The basic usage is that you instantiate the decorator with the function whose docstring you want to copy, then apply that decorator to the the function whose docstring you would like modified.

Note that this decorator performs no wrapping of the target function.

yellowbrick.utils.get_model_name(model)[source]

Detects the model name for a Scikit-Learn model or pipeline

Parameters:

model: class or instance

The object to determine the name for

yellowbrick.utils.is_classifier(estimator)[source]

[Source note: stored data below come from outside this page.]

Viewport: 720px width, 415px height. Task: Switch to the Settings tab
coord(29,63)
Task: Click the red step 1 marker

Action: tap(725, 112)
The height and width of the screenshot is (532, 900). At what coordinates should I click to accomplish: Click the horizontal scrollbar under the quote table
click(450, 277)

Returns True if the given estimator is (probably) a classifier.

Parameters:

estimator: class or instance

The object to test whether or not is a Scikit-Learn classifier.

yellowbrick.utils.is_dataframe(obj)[source]

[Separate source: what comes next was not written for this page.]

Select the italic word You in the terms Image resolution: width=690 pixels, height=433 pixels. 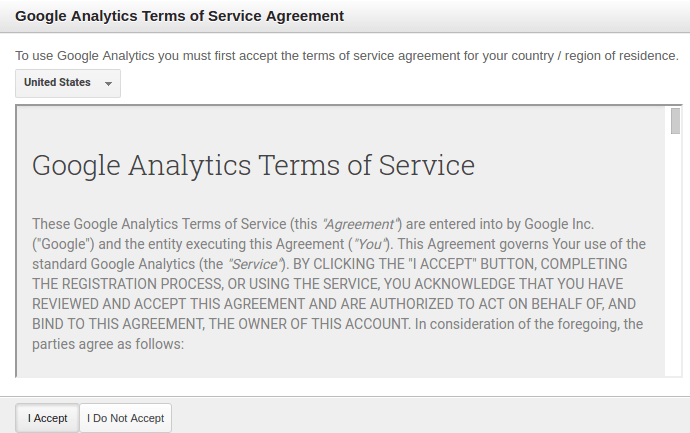coord(370,244)
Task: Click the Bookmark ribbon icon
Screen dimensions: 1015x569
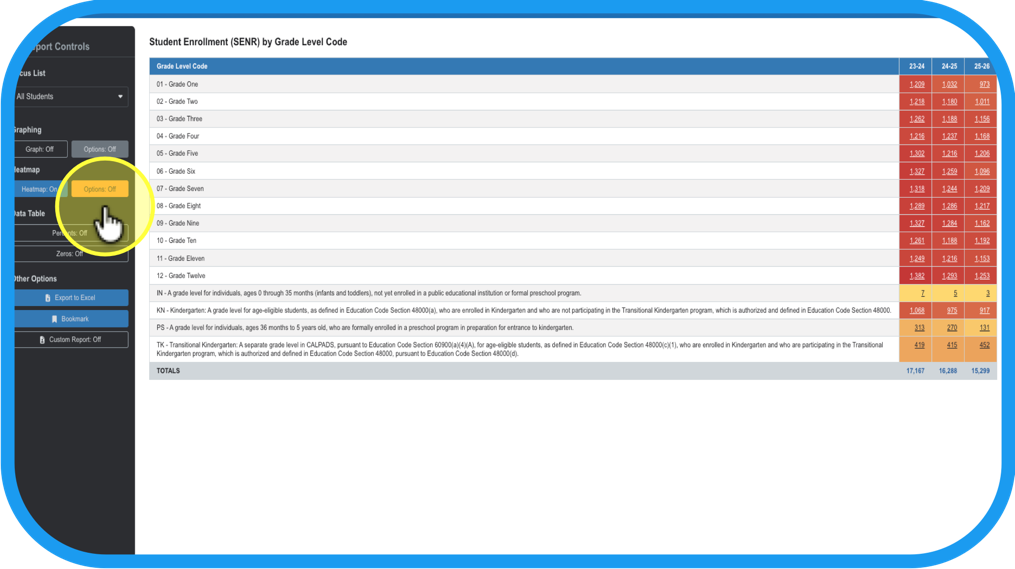Action: click(x=54, y=319)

Returns True if the given object is a Pandas Data Frame.

Parameters:

obj: instance

The object to test whether or not is a Pandas DataFrame.

yellowbrick.utils.is_estimator(model)[source]

Determines if a model is an estimator using issubclass and isinstance.

Parameters:

model: class or instance

The object to test whether or not is a Scikit-Learn estimator.

yellowbrick.utils.is_regressor(estimator)[source]

Returns True if the given estimator is (probably) a regressor.

Parameters:

model: class or instance

The object to test whether or not is a Scikit-Learn regressor.

yellowbrick.utils.isclassifier(estimator)

Returns True if the given estimator is (probably) a classifier.

Parameters:

estimator: class or instance

The object to test whether or not is a Scikit-Learn classifier.

yellowbrick.utils.isdataframe(obj)

Returns True if the given object is a Pandas Data Frame.

Parameters:

obj: instance

The object to test whether or not is a Pandas DataFrame.

yellowbrick.utils.isestimator(model)

Determines if a model is an estimator using issubclass and isinstance.

Parameters:

model: class or instance

The object to test whether or not is a Scikit-Learn estimator.

yellowbrick.utils.isregressor(estimator)

Returns True if the given estimator is (probably) a regressor.

Parameters:

model: class or instance

The object to test whether or not is a Scikit-Learn regressor.

yellowbrick.utils.memoized(fget)[source]

Return a property attribute for new-style classes that only calls its getter on the first access. The result is stored and on subsequent accesses is returned, preventing the need to call the getter any more.

Parameters:

fget: function

The getter method to memoize for subsequent access.

See also

python-memoized-property
python-memoized-property

yellowbrick.version module

Maintains version and package information for deployment.

yellowbrick.version.get_version(short=False)[source]

Prints the version.

Module contents

A suite of visual analysis and diagnostic tools to facilitate feature selection, model selection, and parameter tuning for machine learning.